Share

caraku, caramu

Rasa takut muncul melihat kemarahan sang Ayah. Saat pria paruh baya itu sudah mulai melempar barang, artinya masalah ini sungguh serius.

Dalam benak Benedict muncul begitu banyak pertanyaan. Salah satunya adalah kenapa ayahnya tidak langsung saja mengungkapkan alasan di balik tidak boleh bekerja di luar perkebunan.

Benedict mendengus kesal,dan meninggalkan ayahnya di ruang tengah, seorang diri. Tanpa merasakan nikmatnya makan malam, yang sudah disajikan dengan rapih di tempat yang terbuat dari batu kali berbentuk bulat.

"Kau tidak bisa pergi begitu saja tanpa mendengarkan aku anak muda!
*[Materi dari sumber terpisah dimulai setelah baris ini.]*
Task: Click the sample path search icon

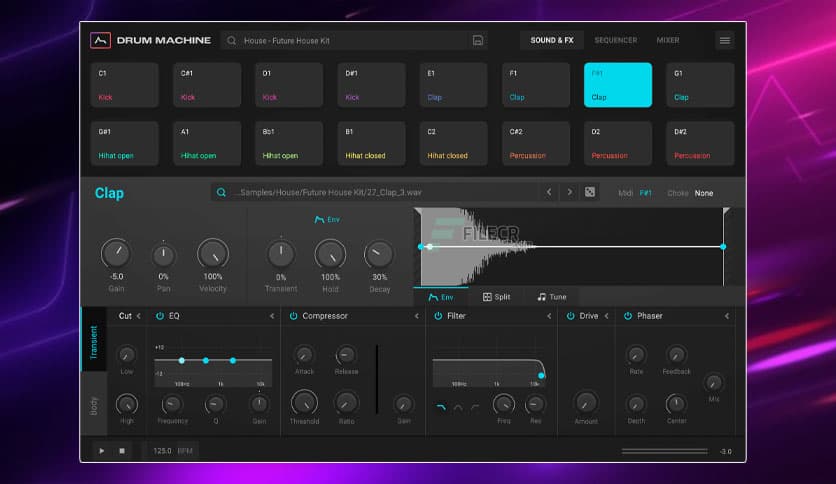Action: [x=221, y=193]
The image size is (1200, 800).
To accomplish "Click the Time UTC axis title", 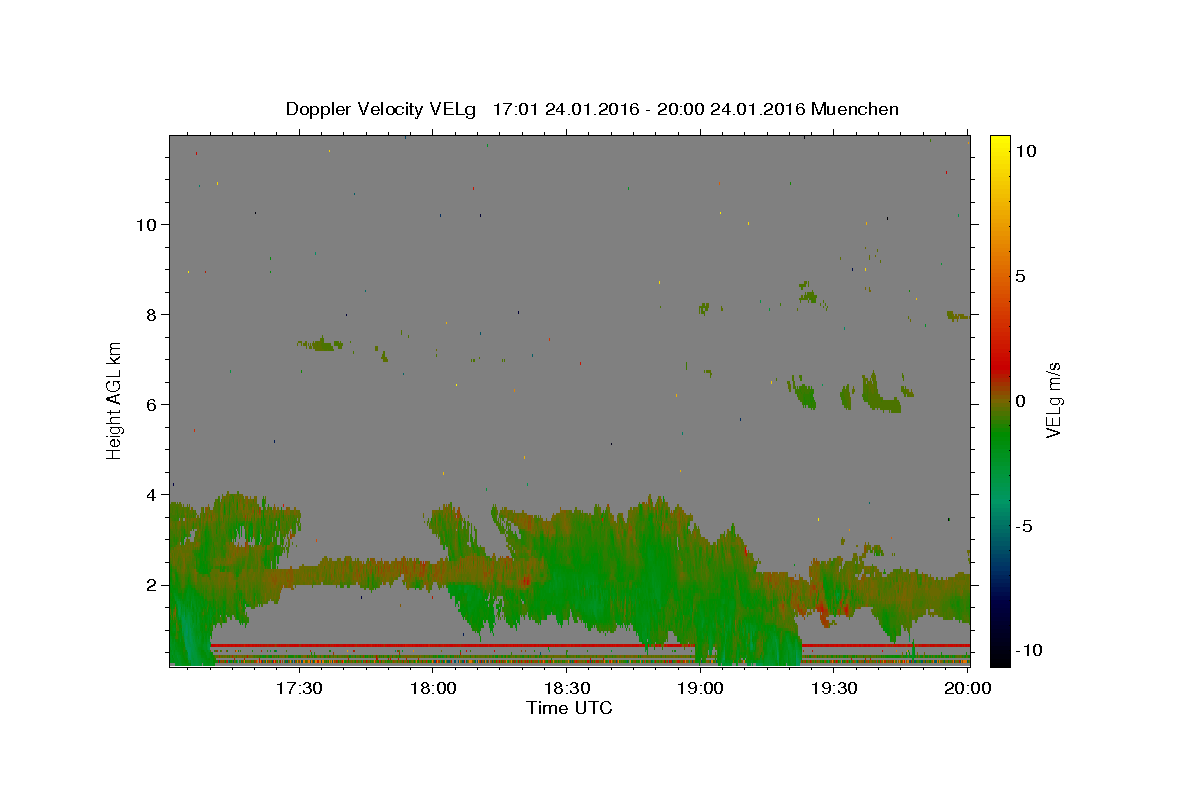I will 569,708.
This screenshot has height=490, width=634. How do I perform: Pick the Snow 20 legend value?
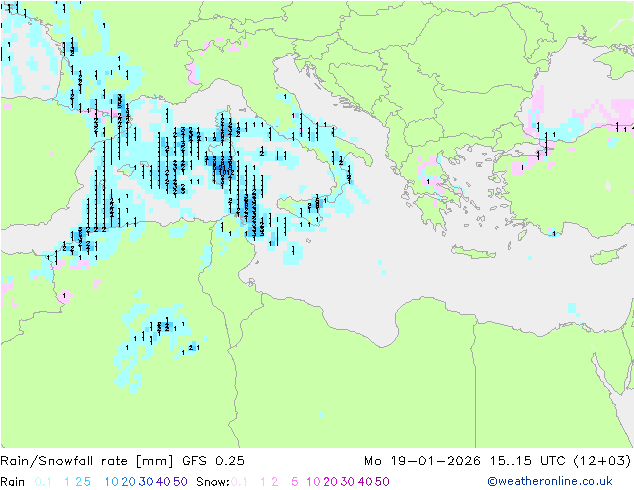pyautogui.click(x=330, y=481)
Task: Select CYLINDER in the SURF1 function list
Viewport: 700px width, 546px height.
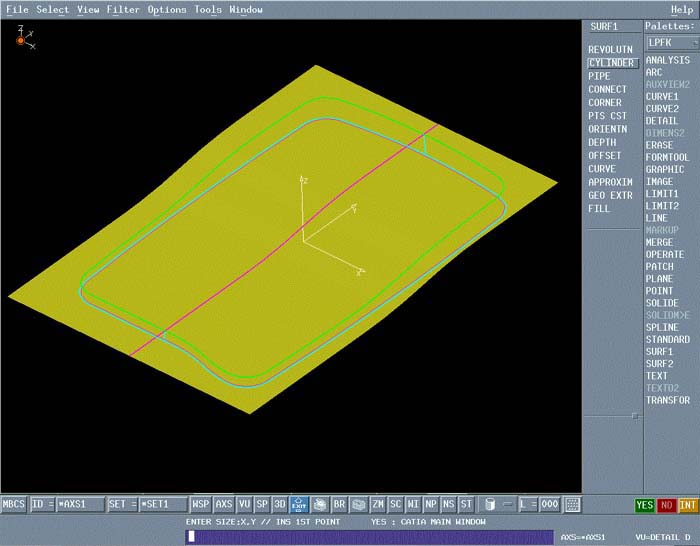Action: coord(611,63)
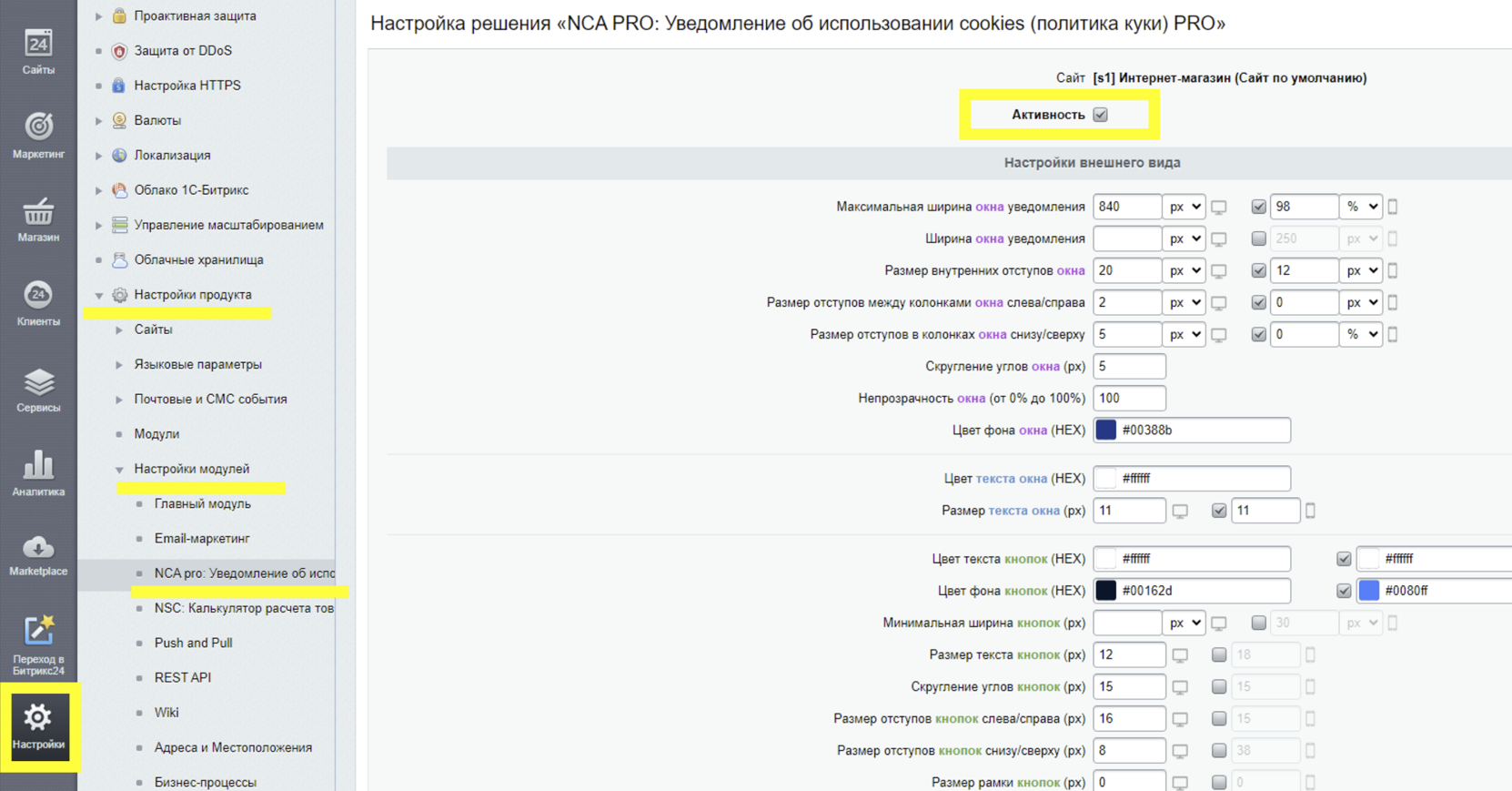Toggle the Активность checkbox
The height and width of the screenshot is (791, 1512).
(1101, 115)
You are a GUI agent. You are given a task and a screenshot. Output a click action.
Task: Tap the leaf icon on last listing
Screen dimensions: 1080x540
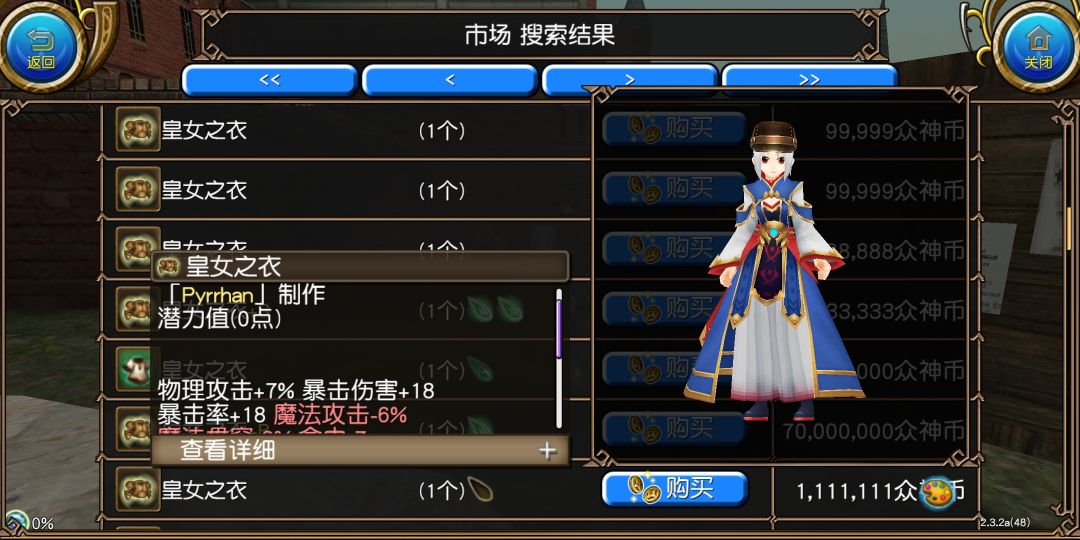pyautogui.click(x=479, y=489)
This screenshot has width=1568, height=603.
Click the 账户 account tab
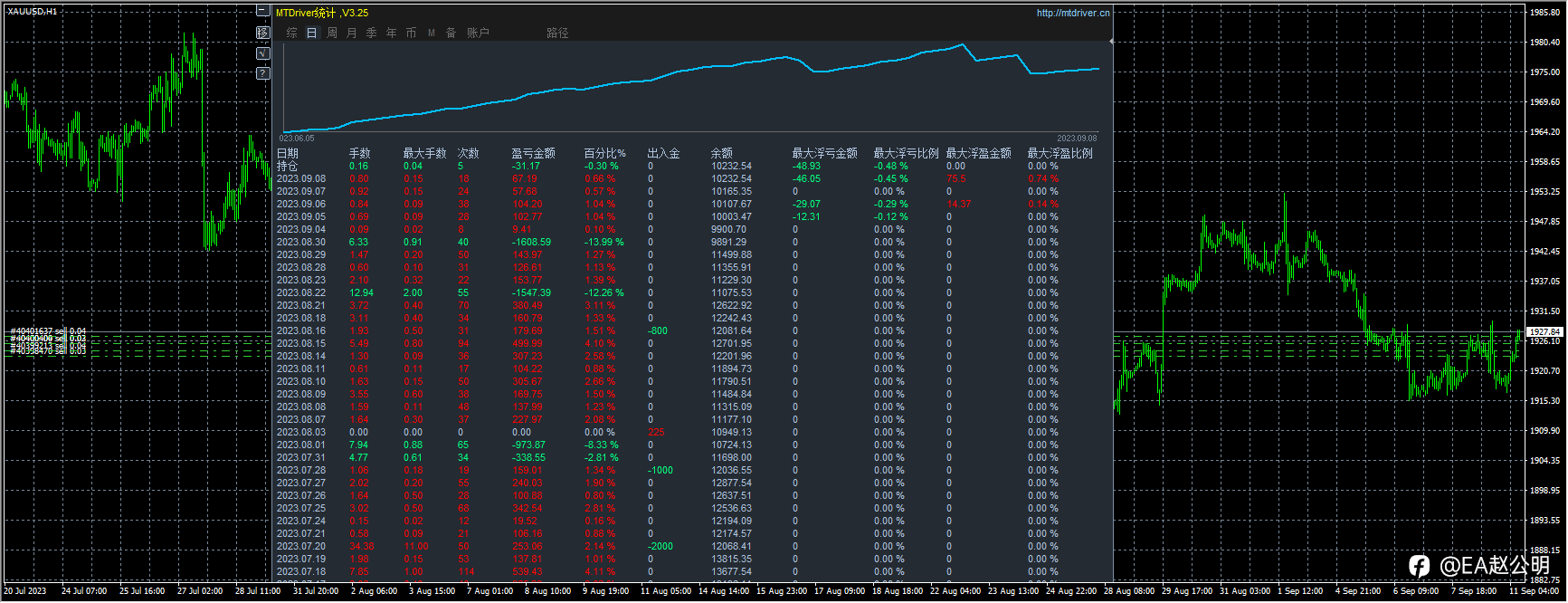pos(478,33)
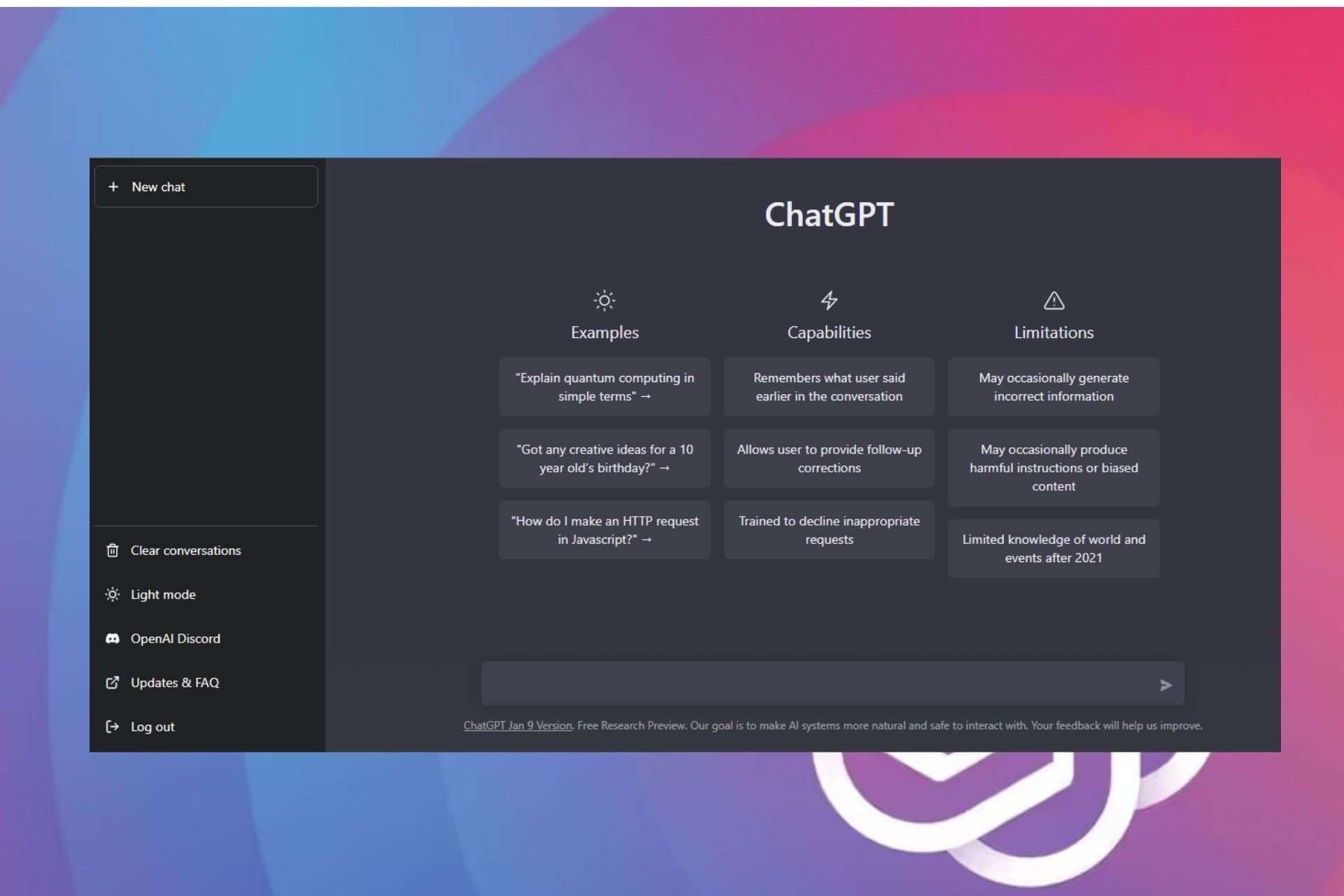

Cepat kembali!" Murka Tuan Alexi melemparkan barang-barang yang ada di hadapannya ke arah pintu yang terbuat dari bambu kuning serta dipadupadankan dengan berbagai ornamen kaca di tengah.

Keadaan rumah kacau balau. Lantai rumah berserakan akan pecahan kepingan mulai dari sebuah tempat berbentuk segitiga sebagai tempat untuk meletakkan abu tembakau.

Kemudian sebuah tempat berbentuk silinder, tingginya tak sampai 100 cm, dan dihiasi dengan lukisan ayam jago dan matahari pagi di padang rumput yang luas sebagai tempat untuk menaruh bunga. Serta sebuah tempat berbentuk bulat besar dan cukup tinggi dengan lukisan wajah istri yang sangat ia cintai, yang biasa untuk Tuan Alexi minum. Dan semuanya itu terbuat dari tanah liat.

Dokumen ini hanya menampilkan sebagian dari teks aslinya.